S. Albidum, 100g plant = 0.4g extract. Split into 2 0.2g capsules, girlfriend and I each eat one. "1h20m: feels similar to cassia extract and I have the "tripping" feeling in my teeth. 2h40m: at the store I began to have mild hallucinations and motion distortion - wiggly lines - a feeling similar to a low dose of mescaline or psilocybin."
C. Cassia, 200g plant = 0.4g extract (yeah I was surprised). Split into 2 0.2g capsules, girlfriend and i each eat one. "5h - we are noting nothing."
I don't know what was up with that last one, why extracting twice as much plant material produced the same amount of extract which produced less effect than 100g plant material. I know it's still too early to draw any certain conclusions, but I do believe that cinnamon contains psychoactive alkaloids as well, just much less of them than sassafras, and I do think that the similarities between the extracts of these two plants in smell, appearance, taste, and effect, indicates (but does not yet fully confirm, as I have yet to all the way feel like "this is it" with cinnamon extracts) that at the very least cinnamolaurine and reticuline are each likely responsible for some aspect of the psychoactivity of sassafras.

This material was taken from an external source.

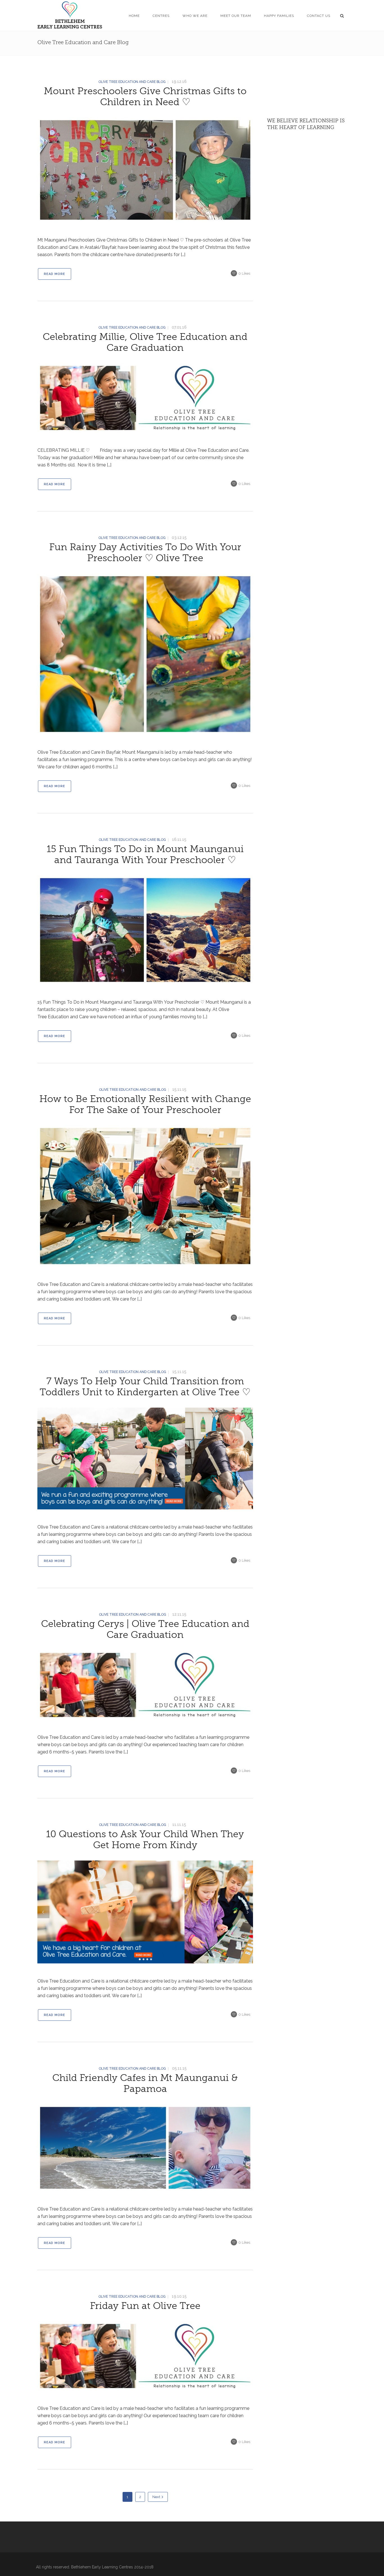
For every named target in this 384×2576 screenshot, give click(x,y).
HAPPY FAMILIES (279, 15)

I have one more big extraction planned with 600g c. cassia, going to do 3 vinegar soaks, basify with NaOH, extract each of these pulls twice with d-limonene and twice with naphptha, extract each of these sets of solvent twice with vinegar, and then the leftover plant material from those three vinegar soaks I'll soak in a strong lye solution a-la-STB and extract twice with limonene and twice with naptha. This should be thorough enough to bring out greater yield totals than 0.2g. Then I'll do a nice big bioassay and hopefully not die...although I have totally been working my dosage up very slowly mostly due to the amount available to me at bioassay time. Well, I hope this is enough information, I know there's more stuff, I'm willing to answer any questions, and I'm also willing to take advice on extraction procedures. Maybe I should post this in the "general extractions help" page, though I think I'm working my way through pretty well here.
Holy SHYTE this is a long post, maybe I should break it up into seven smaller posts?